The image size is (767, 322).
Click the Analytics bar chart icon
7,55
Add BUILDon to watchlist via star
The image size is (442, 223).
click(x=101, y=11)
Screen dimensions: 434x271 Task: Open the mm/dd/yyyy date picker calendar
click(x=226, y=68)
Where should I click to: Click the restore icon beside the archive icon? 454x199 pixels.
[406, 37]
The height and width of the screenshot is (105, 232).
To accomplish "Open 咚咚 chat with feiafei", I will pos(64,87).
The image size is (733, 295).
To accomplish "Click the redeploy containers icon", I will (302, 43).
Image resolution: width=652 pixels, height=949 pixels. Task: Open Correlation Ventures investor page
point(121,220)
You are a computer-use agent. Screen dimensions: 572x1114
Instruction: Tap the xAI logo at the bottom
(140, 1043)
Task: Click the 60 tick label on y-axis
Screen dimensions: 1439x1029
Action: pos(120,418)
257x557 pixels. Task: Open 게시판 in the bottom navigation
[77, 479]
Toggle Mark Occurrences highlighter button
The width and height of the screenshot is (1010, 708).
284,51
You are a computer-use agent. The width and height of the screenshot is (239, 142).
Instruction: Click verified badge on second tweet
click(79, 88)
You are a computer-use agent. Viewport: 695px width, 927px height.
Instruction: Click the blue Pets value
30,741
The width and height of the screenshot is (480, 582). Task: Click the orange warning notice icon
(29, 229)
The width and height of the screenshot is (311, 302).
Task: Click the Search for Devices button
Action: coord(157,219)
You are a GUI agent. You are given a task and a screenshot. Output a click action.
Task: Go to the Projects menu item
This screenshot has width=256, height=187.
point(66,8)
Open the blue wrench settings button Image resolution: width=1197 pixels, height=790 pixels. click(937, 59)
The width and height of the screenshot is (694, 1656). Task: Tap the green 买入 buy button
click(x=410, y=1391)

(HOW TO COMPLETE THIS TASK):
What lines in the material mention "accomplish"? Copy every one of them.

(RESPONSE FOR THIS EXERCISE):
To accomplish "Open 咚咚 chat with feiafei", I will pos(64,87).
To accomplish "Click the redeploy containers icon", I will (302, 43).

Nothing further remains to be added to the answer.